### Work to complete
In the passage on American universities, how many scholarly publications a year do American professors of literature produce?

### Document extract
======

BARACK OBAMA invited a puzzling group of people into the White House on December 5th: university presidents. What should one make of these strange creatures? Are they chief executives or labour leaders? Heads of pre-industrial guilds or champions of one of America’s most successful industries? Defenders of civilisation or merciless rack-renters?
Whatever they might be, they are at the heart of a political firestorm. Anger about the cost of college extends from the preppiest of parents to the grungiest of Occupiers. Mr Obama is trying to channel the anger, to avoid being sideswiped by it. The White House invitation complained that costs have trebled in the past three decades. Arne Duncan, the secretary of education, has urged universities to address costs with “much greater urgency”.
A sense of urgency is justified: ex-students have debts approaching $1 trillion. But calm reflection is needed too. America’s universities suffer from many maladies besides cost. And rising costs are often symptoms of much deeper problems: problems that were irritating during the years of affluence but which are cancerous in an age of austerity.
The first problem is the inability to say “no”. For decades American universities have been offering more of everything—more courses for undergraduates, more research students for professors and more rock walls for everybody—on the merry assumption that there would always be more money to pay for it all. The second is Ivy League envy. The vast majority of American universities are obsessed by rising up the academic hierarchy, becoming a bit less like Yokel-U and a bit more like Yale.
Ivy League envy leads to an obsession with research. This can be a problem even in the best universities: students feel short-changed by professors fixated on crawling along the frontiers of knowledge with a magnifying glass. At lower-level universities it causes dysfunction. American professors of literature crank out 70,000 scholarly publications a year, compared with 13,757 in 1959. Most of these simply moulder: Mark Bauerlein of Emory University points out that, of the 16 research papers produced in 2004 by the University of Vermont’s literature department, a fairly representative institution, 11 have since received between zero and two citations. The time wasted writing articles that will never be read cannot be spent teaching. In “Academically Adrift” Richard Arum and Josipa Roksa argue that over a third of America’s students show no improvement in critical thinking or analytical reasoning after four years in college.

======

### Information shown
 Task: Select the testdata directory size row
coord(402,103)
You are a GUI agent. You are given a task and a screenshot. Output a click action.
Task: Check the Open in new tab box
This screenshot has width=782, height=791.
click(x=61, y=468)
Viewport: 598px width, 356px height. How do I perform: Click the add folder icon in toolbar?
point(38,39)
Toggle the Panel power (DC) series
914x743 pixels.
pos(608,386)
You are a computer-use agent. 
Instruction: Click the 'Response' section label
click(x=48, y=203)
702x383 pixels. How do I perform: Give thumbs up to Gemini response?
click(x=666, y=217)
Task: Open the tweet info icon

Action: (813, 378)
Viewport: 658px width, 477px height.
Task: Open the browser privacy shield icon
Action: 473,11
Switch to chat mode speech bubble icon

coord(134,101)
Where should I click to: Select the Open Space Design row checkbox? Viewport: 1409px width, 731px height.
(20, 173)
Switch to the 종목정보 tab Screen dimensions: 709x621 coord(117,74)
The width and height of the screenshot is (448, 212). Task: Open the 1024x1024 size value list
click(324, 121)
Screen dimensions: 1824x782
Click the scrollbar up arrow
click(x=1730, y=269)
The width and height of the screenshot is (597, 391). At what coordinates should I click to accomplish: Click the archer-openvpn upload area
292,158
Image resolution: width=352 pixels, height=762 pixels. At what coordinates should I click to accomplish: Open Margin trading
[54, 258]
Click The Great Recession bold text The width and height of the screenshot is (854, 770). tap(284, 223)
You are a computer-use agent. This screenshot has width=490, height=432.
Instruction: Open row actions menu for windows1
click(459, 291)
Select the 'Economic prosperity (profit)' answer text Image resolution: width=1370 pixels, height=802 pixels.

======

### Task result
70,000